Items from a dataset
((
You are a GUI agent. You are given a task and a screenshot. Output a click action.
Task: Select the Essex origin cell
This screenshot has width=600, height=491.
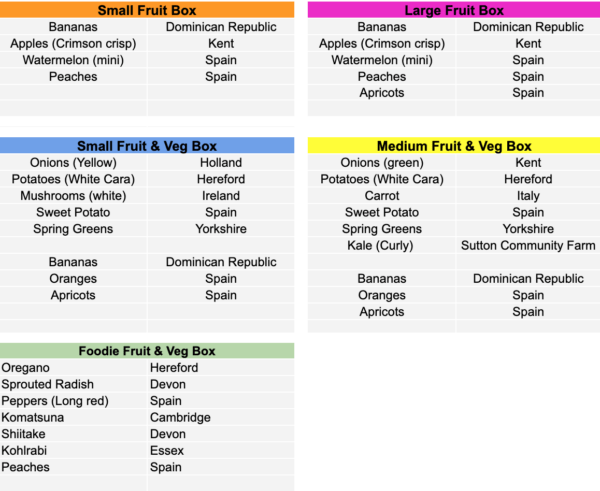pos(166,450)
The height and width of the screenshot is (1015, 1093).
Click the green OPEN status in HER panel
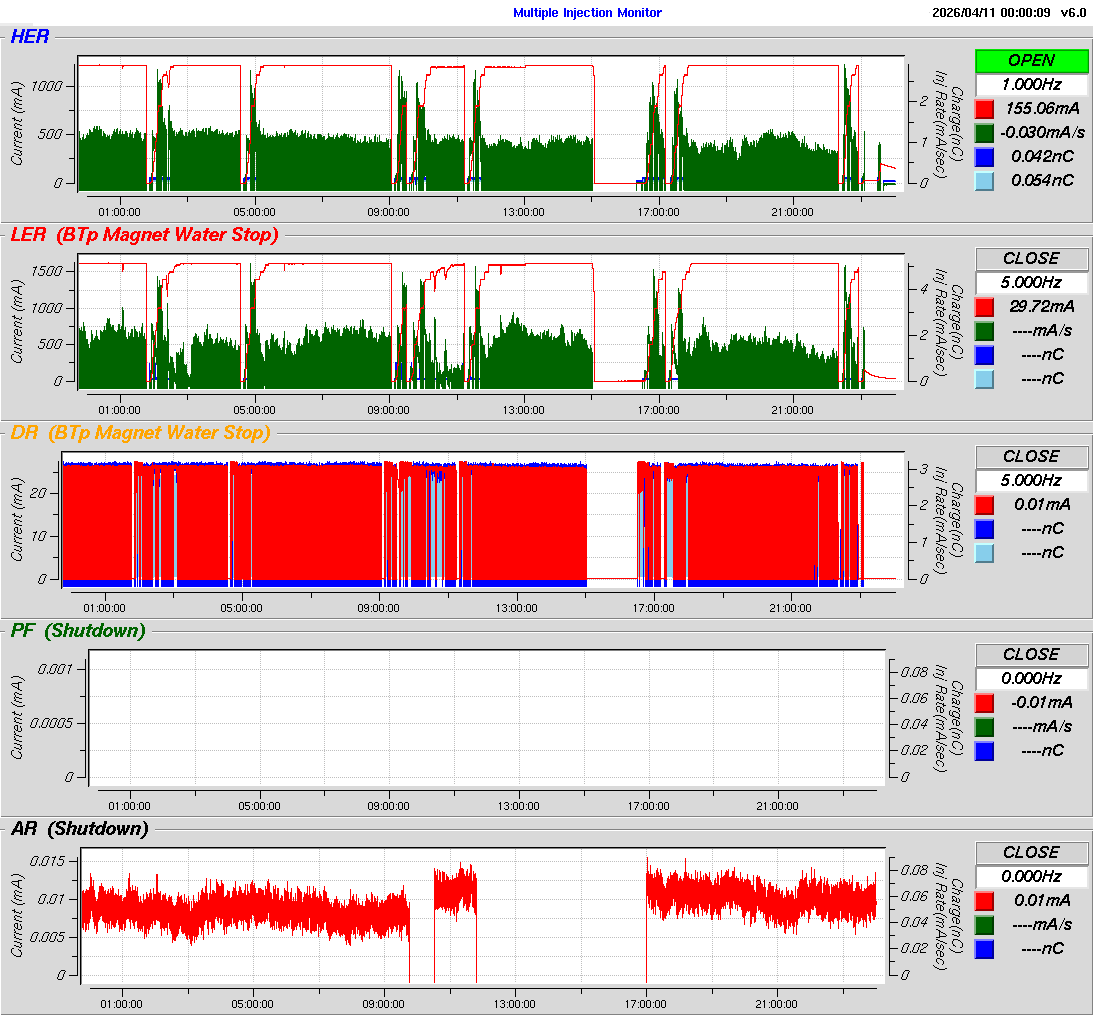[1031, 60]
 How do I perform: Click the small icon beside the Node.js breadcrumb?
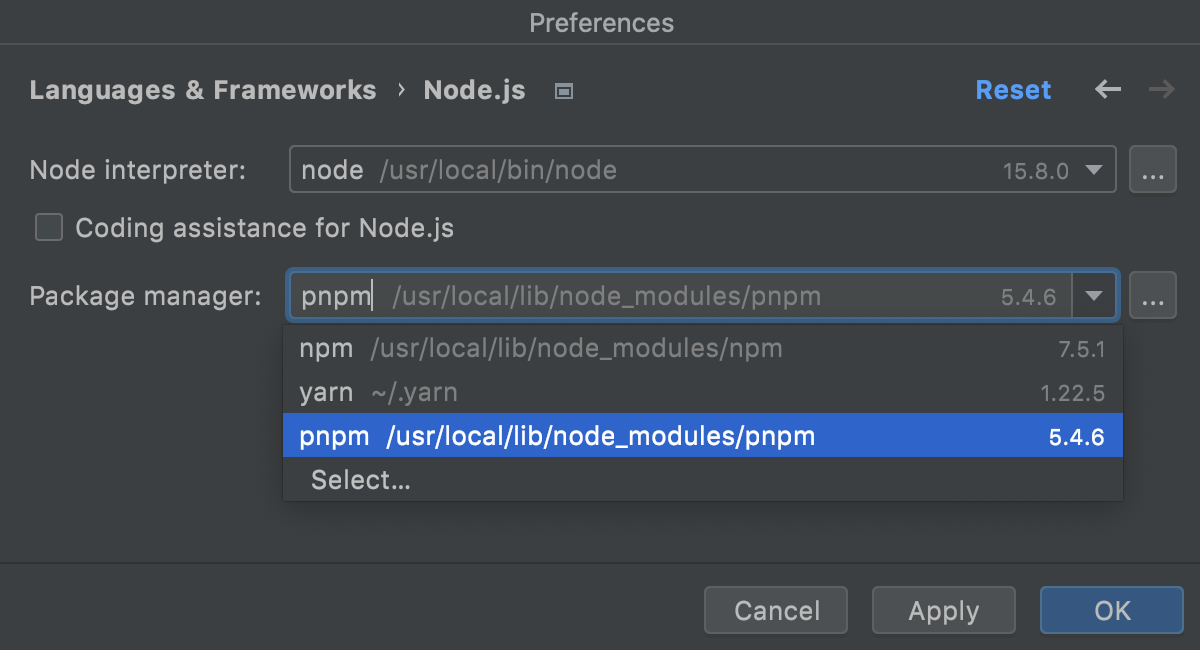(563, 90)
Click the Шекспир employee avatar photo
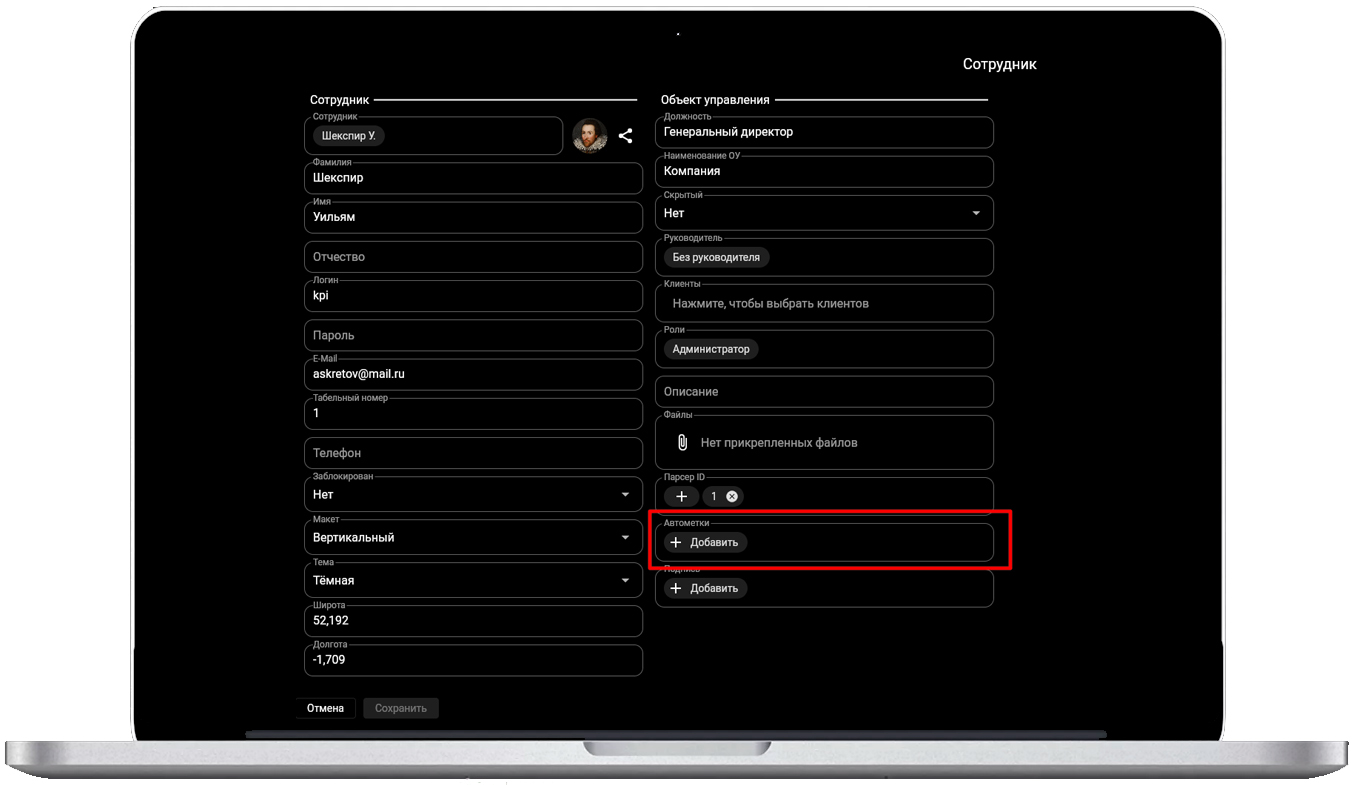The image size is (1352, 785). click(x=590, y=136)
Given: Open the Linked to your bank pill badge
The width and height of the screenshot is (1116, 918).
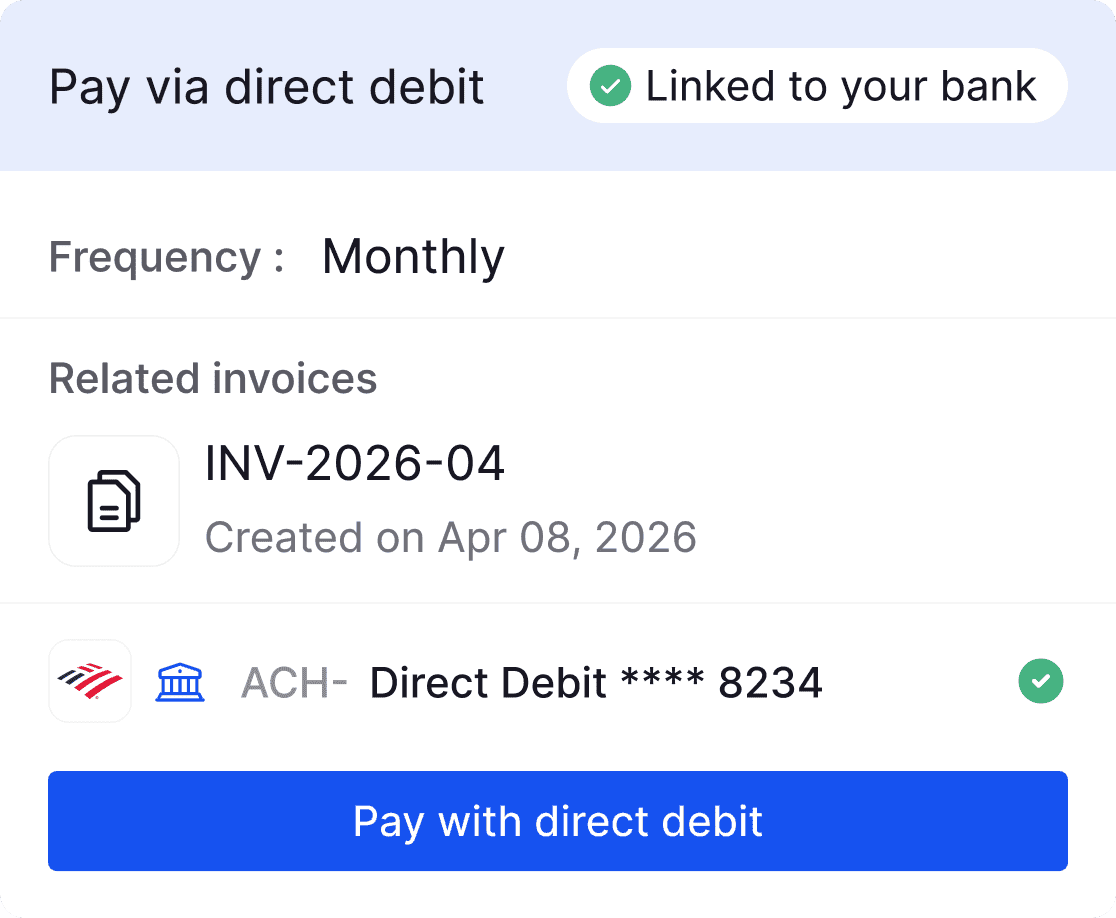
))
Task prompt: Could every record be given again exactly, with its pictures left out?

Solution to the problem:
You are a GUI agent. You are given a task and a screenshot. Output a click action.
Task: Select the Essex origin cell
This screenshot has width=600, height=491.
pos(166,450)
The height and width of the screenshot is (1015, 1093).
Click the green OPEN status in HER panel
[1031, 60]
 How do I perform: Click the small icon beside the Node.js breadcrumb?
(563, 90)
Click the Шекспир employee avatar photo
The image size is (1352, 785). click(x=590, y=136)
Given: Open the Linked to your bank pill badge
The width and height of the screenshot is (1116, 918).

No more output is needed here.